Garren points out that certain myths continue to surround organic foods.

“It’s a misperception that no chemicals are used in the organic process,” she says. “Crops have to be protected. Animals have to be brought back to good health when sick. You just can’t put a sick animal in the slaughter yard and say, ‘Oh, it’s organic.’”

Sharon Bomer, executive vice president for the Biotechnology Organization, a trade group that promotes and researches the application of technology in agriculture, says that despite natural-food critics who blast her industry, bioengineered foods have a great track record with humans and the environment in the 11 years since the first genetically modified crops were bought to market.

Noting that no one has ever been known to get ill from a bio-engineered food product and that three federal agencies apply heavy scrutiny over the bioengineered-food industry, Bomer says that in important ways, bioengineered foods are doing a lot to feed humans and improve the environment.

“Hardier harvest, herbicide tolerant, insect resistant, crops grown on no-till land that do not need to be plowed—these are environmentally positive developments, and the food safety record is 100 percent,” she contends.

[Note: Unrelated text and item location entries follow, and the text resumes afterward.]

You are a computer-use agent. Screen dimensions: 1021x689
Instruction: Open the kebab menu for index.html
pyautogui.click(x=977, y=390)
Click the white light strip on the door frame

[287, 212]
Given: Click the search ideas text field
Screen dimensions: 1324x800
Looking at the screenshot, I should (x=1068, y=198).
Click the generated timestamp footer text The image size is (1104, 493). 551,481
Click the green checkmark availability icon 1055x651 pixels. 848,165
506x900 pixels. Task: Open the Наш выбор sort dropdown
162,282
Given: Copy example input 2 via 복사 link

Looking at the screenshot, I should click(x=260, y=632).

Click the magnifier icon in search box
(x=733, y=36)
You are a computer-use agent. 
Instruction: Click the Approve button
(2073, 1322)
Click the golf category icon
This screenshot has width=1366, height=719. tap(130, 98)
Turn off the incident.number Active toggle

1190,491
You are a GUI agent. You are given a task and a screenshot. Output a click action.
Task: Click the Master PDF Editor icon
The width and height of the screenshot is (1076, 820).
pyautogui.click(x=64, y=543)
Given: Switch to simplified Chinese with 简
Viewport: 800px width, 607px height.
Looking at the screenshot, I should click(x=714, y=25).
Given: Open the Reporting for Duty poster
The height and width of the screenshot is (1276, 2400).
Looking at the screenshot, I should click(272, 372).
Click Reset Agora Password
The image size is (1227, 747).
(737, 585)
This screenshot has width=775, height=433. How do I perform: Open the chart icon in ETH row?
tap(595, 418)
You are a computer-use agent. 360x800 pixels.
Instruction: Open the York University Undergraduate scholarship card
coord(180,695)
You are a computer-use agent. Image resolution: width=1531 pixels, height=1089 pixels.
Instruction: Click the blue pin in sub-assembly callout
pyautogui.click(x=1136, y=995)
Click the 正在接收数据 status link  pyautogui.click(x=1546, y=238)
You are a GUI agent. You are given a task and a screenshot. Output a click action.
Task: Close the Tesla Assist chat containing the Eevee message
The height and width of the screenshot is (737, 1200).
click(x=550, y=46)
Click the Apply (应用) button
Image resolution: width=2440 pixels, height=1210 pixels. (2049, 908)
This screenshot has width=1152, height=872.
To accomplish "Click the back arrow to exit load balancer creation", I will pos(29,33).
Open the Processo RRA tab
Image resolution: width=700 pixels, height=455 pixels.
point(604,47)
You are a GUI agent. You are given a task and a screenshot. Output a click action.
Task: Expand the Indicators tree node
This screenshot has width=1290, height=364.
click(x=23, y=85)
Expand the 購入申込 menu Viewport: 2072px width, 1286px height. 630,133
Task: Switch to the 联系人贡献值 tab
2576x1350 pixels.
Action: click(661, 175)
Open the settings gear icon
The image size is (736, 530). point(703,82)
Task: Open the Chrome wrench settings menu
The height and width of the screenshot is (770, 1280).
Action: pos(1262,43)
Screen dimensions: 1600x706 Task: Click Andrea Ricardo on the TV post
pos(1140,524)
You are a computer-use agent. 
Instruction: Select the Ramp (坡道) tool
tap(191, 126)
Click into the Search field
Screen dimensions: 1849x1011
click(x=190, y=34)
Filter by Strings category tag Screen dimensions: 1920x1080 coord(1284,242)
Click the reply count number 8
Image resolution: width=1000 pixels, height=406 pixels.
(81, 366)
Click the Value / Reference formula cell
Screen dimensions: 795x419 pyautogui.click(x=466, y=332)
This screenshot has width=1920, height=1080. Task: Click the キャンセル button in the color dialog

But some chains remain skeptical about bioengineered foods and conventionally raised products and increasingly are adopting green policies that include a focus on organics.

One of them is Denver-based Chipotle Mexican Grill, whose marketing mantra is “food with integrity.”

Chris Arnold, a spokesman for the 580-unit chain, says it favors organic produce and hormone-free meat and is firmly committed to sustainably raised and harvested ingredients.

“It wasn’t too long ago when the notion of organic food and renewable energy were fringe concepts,” he says. “Now they have become mainstream, and there is a real pushback against the industrial-farm infrastructure, and we’re proud to be part of that.”

Arnold claims that Chipotle is the largest user of hormone-free, naturally grown, all-vegetarian-fed meat products in the restaurant industry.

Of the 35 million pounds of meat the company sold last year, 100 percent of the pork, 70 percent of the chicken and half of the beef products were naturally raised, he says. But the chain tries not to overemphasize those facts.

“We softly push it,” Arnold says, by mentioning the names of various farms and places where the company sources its meat on the menu.

“But I guess we are doing something right,” he adds. “Our sales keep improving.”